***** Data extract

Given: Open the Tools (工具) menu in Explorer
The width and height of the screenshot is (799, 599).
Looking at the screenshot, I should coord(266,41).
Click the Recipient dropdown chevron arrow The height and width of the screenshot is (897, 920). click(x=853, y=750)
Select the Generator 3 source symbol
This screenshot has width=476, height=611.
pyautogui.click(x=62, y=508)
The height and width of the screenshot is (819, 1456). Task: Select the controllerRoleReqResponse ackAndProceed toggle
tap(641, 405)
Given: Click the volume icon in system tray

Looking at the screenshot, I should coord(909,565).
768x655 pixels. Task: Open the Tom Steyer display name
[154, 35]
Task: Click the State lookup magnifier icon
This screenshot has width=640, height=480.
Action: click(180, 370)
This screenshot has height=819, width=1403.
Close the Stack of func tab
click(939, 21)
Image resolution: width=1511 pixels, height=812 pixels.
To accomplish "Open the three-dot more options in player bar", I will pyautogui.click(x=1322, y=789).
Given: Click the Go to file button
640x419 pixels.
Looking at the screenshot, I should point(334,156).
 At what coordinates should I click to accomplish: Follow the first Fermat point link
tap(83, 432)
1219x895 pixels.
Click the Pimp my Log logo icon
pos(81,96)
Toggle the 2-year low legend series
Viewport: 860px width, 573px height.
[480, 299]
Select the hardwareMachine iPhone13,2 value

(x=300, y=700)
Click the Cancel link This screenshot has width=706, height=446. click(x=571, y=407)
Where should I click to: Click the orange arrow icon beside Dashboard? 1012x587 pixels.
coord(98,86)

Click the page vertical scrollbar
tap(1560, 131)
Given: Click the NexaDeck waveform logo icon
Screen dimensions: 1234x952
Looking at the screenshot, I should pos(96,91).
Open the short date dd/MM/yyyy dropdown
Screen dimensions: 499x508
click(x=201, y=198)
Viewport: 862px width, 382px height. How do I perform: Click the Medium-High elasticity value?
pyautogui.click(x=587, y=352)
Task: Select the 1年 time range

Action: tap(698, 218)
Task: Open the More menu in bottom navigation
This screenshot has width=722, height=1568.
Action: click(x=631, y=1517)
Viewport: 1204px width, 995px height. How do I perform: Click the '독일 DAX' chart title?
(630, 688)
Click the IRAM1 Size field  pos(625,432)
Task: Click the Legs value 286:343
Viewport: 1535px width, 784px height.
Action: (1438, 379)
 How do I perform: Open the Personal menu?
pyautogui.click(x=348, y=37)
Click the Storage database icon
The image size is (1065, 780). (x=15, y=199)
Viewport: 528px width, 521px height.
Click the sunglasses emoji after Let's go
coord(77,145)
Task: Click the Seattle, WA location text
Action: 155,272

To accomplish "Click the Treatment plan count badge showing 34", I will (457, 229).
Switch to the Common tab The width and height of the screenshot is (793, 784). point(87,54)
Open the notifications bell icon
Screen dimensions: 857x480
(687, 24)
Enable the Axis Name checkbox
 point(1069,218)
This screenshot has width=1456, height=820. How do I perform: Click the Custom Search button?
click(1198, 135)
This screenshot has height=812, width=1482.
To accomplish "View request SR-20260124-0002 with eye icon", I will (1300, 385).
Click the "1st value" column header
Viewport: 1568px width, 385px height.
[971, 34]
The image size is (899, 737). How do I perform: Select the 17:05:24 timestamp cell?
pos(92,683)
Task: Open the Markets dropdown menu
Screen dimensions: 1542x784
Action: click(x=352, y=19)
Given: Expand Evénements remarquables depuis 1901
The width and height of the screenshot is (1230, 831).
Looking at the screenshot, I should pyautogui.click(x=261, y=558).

**********

● **Task description**: Return every item above verbatim, preserving each line without alteration.

● **Final result**:
Given: Open the Tools (工具) menu in Explorer
The width and height of the screenshot is (799, 599).
Looking at the screenshot, I should coord(266,41).
Click the Recipient dropdown chevron arrow The height and width of the screenshot is (897, 920). click(x=853, y=750)
Select the Generator 3 source symbol
This screenshot has width=476, height=611.
pyautogui.click(x=62, y=508)
The height and width of the screenshot is (819, 1456). Task: Select the controllerRoleReqResponse ackAndProceed toggle
tap(641, 405)
Given: Click the volume icon in system tray

Looking at the screenshot, I should coord(909,565).
768x655 pixels. Task: Open the Tom Steyer display name
[154, 35]
Task: Click the State lookup magnifier icon
This screenshot has width=640, height=480.
Action: click(180, 370)
This screenshot has height=819, width=1403.
Close the Stack of func tab
click(939, 21)
Image resolution: width=1511 pixels, height=812 pixels.
To accomplish "Open the three-dot more options in player bar", I will pyautogui.click(x=1322, y=789).
Given: Click the Go to file button
640x419 pixels.
Looking at the screenshot, I should point(334,156).
 At what coordinates should I click to accomplish: Follow the first Fermat point link
tap(83, 432)
1219x895 pixels.
Click the Pimp my Log logo icon
pos(81,96)
Toggle the 2-year low legend series
Viewport: 860px width, 573px height.
[480, 299]
Select the hardwareMachine iPhone13,2 value

(x=300, y=700)
Click the Cancel link This screenshot has width=706, height=446. click(x=571, y=407)
Where should I click to: Click the orange arrow icon beside Dashboard? 1012x587 pixels.
coord(98,86)

Click the page vertical scrollbar
tap(1560, 131)
Given: Click the NexaDeck waveform logo icon
Screen dimensions: 1234x952
Looking at the screenshot, I should pos(96,91).
Open the short date dd/MM/yyyy dropdown
Screen dimensions: 499x508
click(x=201, y=198)
Viewport: 862px width, 382px height. How do I perform: Click the Medium-High elasticity value?
pyautogui.click(x=587, y=352)
Task: Select the 1年 time range

Action: tap(698, 218)
Task: Open the More menu in bottom navigation
This screenshot has width=722, height=1568.
Action: click(x=631, y=1517)
Viewport: 1204px width, 995px height. How do I perform: Click the '독일 DAX' chart title?
(630, 688)
Click the IRAM1 Size field  pos(625,432)
Task: Click the Legs value 286:343
Viewport: 1535px width, 784px height.
Action: (1438, 379)
 How do I perform: Open the Personal menu?
pyautogui.click(x=348, y=37)
Click the Storage database icon
The image size is (1065, 780). (x=15, y=199)
Viewport: 528px width, 521px height.
Click the sunglasses emoji after Let's go
coord(77,145)
Task: Click the Seattle, WA location text
Action: 155,272

To accomplish "Click the Treatment plan count badge showing 34", I will (457, 229).
Switch to the Common tab The width and height of the screenshot is (793, 784). point(87,54)
Open the notifications bell icon
Screen dimensions: 857x480
(687, 24)
Enable the Axis Name checkbox
 point(1069,218)
This screenshot has width=1456, height=820. How do I perform: Click the Custom Search button?
click(1198, 135)
This screenshot has height=812, width=1482.
To accomplish "View request SR-20260124-0002 with eye icon", I will (1300, 385).
Click the "1st value" column header
Viewport: 1568px width, 385px height.
[971, 34]
The image size is (899, 737). How do I perform: Select the 17:05:24 timestamp cell?
pos(92,683)
Task: Open the Markets dropdown menu
Screen dimensions: 1542x784
Action: click(x=352, y=19)
Given: Expand Evénements remarquables depuis 1901
The width and height of the screenshot is (1230, 831).
Looking at the screenshot, I should pyautogui.click(x=261, y=558).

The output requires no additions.